Pixel coordinate grounding data
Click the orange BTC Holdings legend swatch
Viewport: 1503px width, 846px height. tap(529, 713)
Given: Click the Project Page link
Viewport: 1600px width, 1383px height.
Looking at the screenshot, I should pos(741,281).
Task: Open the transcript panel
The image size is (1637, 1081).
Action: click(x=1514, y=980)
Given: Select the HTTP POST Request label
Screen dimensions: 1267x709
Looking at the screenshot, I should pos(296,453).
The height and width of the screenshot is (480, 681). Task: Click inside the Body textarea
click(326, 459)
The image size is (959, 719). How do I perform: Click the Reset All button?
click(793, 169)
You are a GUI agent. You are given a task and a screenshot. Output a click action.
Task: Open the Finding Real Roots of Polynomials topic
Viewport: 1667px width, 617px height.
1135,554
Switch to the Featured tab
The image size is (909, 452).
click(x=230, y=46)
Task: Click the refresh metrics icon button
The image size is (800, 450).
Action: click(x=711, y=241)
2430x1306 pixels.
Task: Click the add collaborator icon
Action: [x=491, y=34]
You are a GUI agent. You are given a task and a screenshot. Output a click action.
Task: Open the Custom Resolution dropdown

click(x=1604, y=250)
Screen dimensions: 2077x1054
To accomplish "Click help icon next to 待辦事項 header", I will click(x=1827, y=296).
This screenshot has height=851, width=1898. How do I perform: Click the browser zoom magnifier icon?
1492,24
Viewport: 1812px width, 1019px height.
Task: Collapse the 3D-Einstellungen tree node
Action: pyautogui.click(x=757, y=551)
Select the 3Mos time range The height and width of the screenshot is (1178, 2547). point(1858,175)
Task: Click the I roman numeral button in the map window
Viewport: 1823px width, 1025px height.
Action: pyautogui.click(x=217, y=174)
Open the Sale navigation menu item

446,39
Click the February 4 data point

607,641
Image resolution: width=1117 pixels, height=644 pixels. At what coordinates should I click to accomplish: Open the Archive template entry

Brief: Retype only the stretch of lines above starting at the one with "Task: Open the Finding" and stopping at the one with "Select the 3Mos", exactly as written, with both kept.

Answer space:
Task: Open the Finding Real Roots of Polynomials topic
Viewport: 1667px width, 617px height.
1135,554
Switch to the Featured tab
The image size is (909, 452).
click(x=230, y=46)
Task: Click the refresh metrics icon button
The image size is (800, 450).
Action: click(x=711, y=241)
2430x1306 pixels.
Task: Click the add collaborator icon
Action: [x=491, y=34]
You are a GUI agent. You are given a task and a screenshot. Output a click action.
Task: Open the Custom Resolution dropdown

click(x=1604, y=250)
Screen dimensions: 2077x1054
To accomplish "Click help icon next to 待辦事項 header", I will click(x=1827, y=296).
This screenshot has height=851, width=1898. How do I perform: Click the browser zoom magnifier icon?
1492,24
Viewport: 1812px width, 1019px height.
Task: Collapse the 3D-Einstellungen tree node
Action: pyautogui.click(x=757, y=551)
Select the 3Mos time range The height and width of the screenshot is (1178, 2547). point(1858,175)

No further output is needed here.